◆ SET EXERCISE
Rewrite the listing in full from its beginning through the line that contains "Action: 412,38", keeping the requests. Rescale each click coordinate in the answers by 0.5, rounding to whole numbers with halves going up, and leave every other number unchanged.

◆ INPUT ROWS
········

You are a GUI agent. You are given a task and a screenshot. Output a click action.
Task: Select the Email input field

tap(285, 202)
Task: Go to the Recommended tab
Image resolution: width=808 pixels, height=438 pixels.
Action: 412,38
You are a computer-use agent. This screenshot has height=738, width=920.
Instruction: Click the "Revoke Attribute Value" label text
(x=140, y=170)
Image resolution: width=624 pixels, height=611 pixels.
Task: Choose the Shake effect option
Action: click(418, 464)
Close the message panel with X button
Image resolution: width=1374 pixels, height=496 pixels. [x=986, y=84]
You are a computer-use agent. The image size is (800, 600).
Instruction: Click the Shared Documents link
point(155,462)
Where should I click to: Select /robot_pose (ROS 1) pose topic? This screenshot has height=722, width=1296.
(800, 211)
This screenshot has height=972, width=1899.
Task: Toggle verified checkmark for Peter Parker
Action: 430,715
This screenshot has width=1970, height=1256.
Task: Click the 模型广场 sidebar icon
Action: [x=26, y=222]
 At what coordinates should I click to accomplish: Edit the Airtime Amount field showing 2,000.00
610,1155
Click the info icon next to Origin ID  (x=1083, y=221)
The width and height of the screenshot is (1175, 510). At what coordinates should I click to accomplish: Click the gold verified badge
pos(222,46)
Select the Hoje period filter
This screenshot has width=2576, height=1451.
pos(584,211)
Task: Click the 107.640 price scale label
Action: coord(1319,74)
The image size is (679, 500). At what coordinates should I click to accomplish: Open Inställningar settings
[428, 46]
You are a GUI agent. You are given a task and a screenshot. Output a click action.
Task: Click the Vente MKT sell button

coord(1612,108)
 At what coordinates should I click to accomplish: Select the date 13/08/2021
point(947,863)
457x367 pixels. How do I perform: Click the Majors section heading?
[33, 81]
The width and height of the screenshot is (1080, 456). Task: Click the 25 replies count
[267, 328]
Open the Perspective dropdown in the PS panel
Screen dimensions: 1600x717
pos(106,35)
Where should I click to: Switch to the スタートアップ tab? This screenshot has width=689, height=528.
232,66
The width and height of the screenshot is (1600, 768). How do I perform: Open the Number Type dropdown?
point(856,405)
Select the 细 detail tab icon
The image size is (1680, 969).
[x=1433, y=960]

········

◆ SOLUTION FOR THIS PROBLEM
You are a GUI agent. You are given a task and a screenshot. Output a click action.
Task: Select the Email input field

tap(143, 101)
Task: Go to the Recommended tab
Image resolution: width=808 pixels, height=438 pixels.
Action: 206,19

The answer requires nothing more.